## Begin Given information
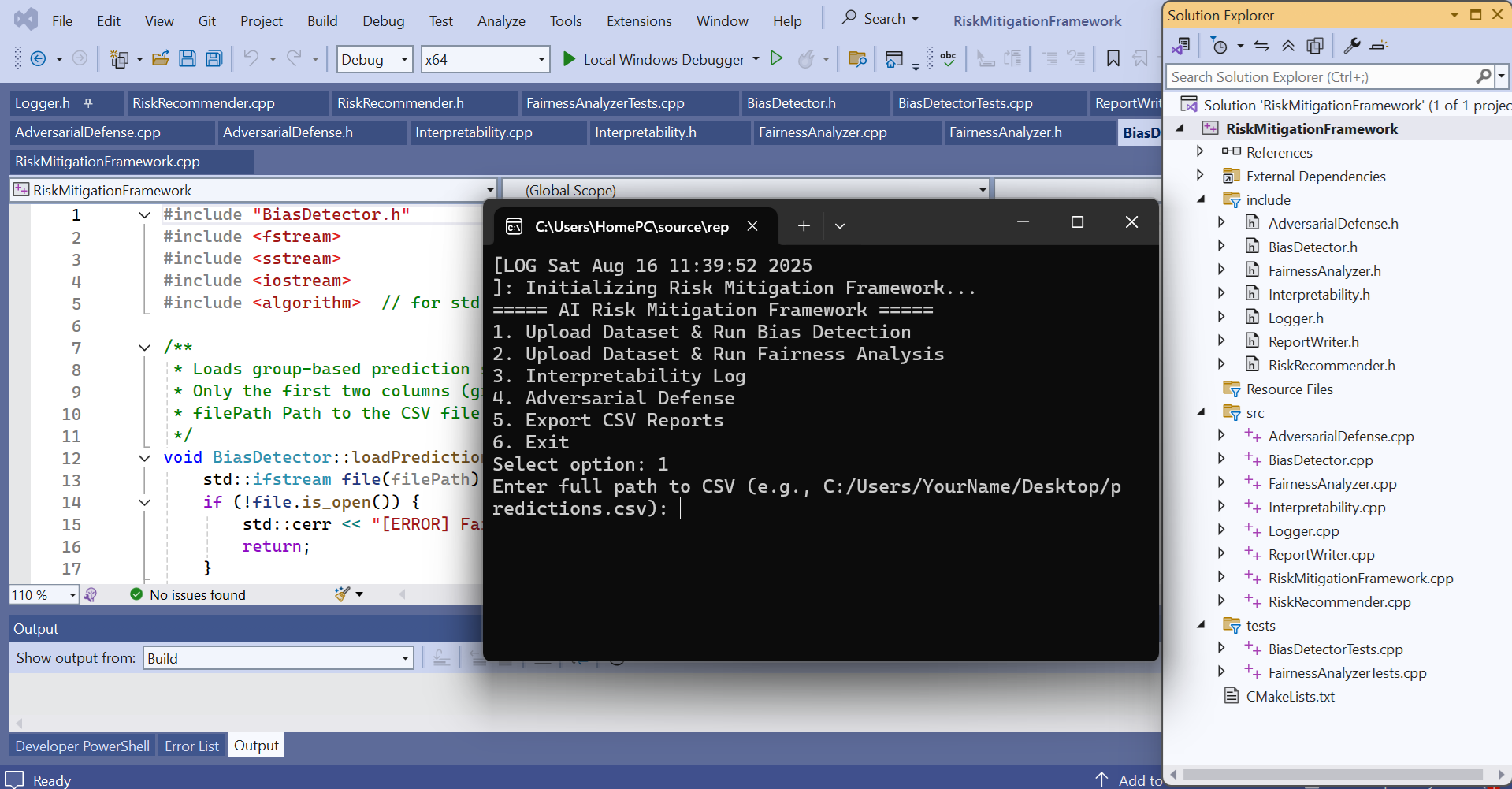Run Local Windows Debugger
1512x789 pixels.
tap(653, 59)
## End Given information
## Begin Given information
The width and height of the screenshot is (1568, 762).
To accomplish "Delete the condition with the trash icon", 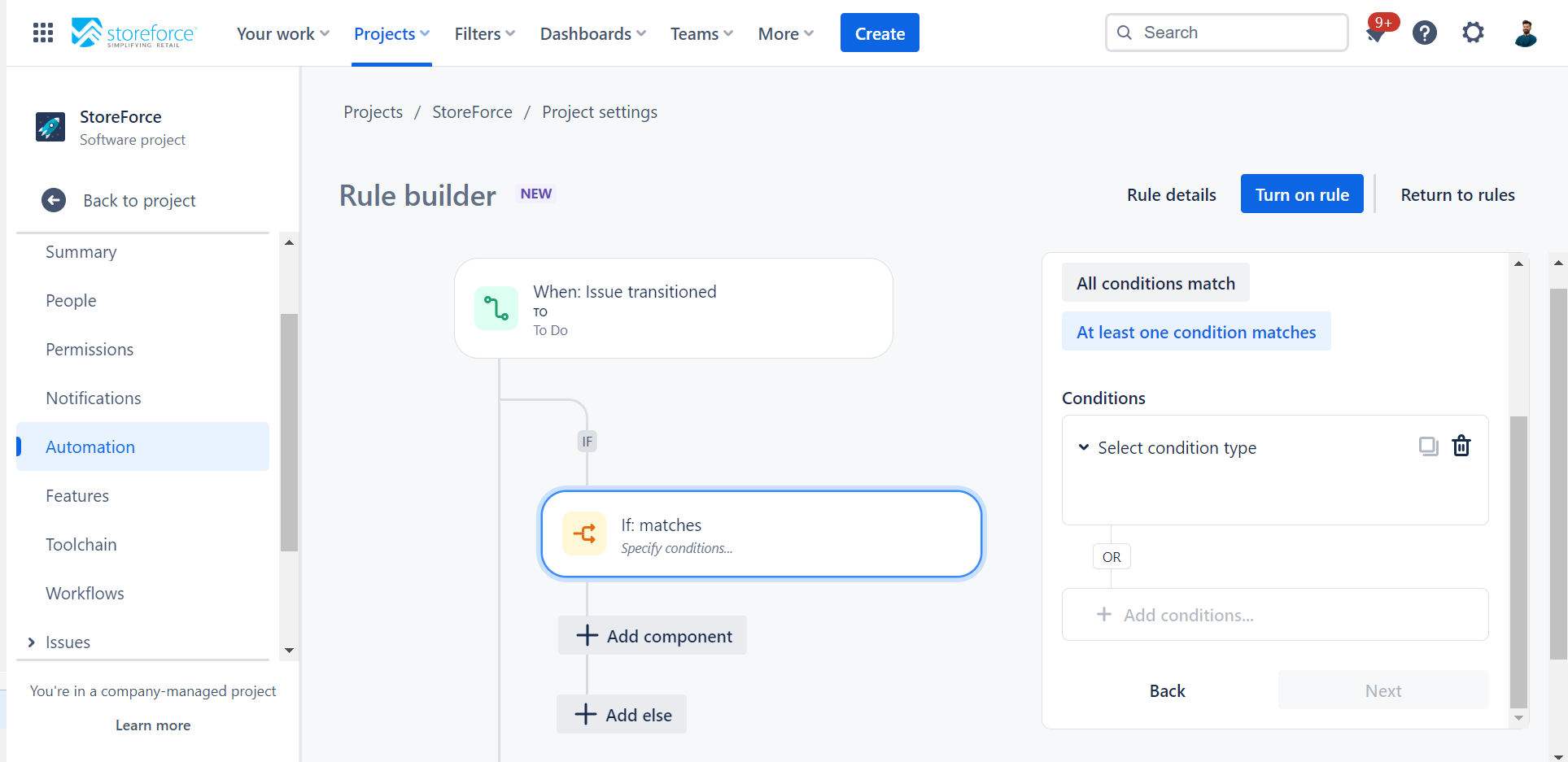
## End Given information
## Begin Given information
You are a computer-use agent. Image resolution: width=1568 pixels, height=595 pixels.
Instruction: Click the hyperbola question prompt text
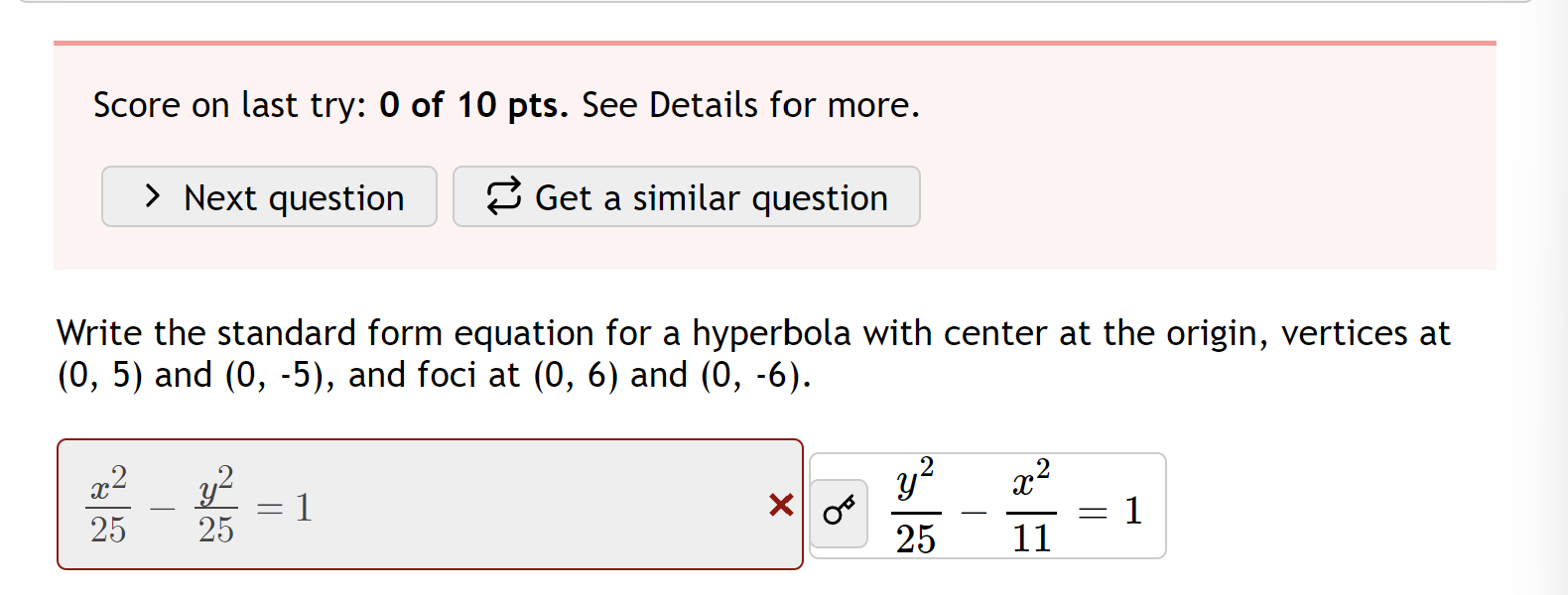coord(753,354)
## End Given information
**Exercise objective**
Quote the lines between the line containing "You are a computer-use" and the line containing "coord(753,354)", inclusive, and omit the pictures from your reply.

**Solution below**
You are a computer-use agent. Image resolution: width=1568 pixels, height=595 pixels.
Instruction: Click the hyperbola question prompt text
coord(753,354)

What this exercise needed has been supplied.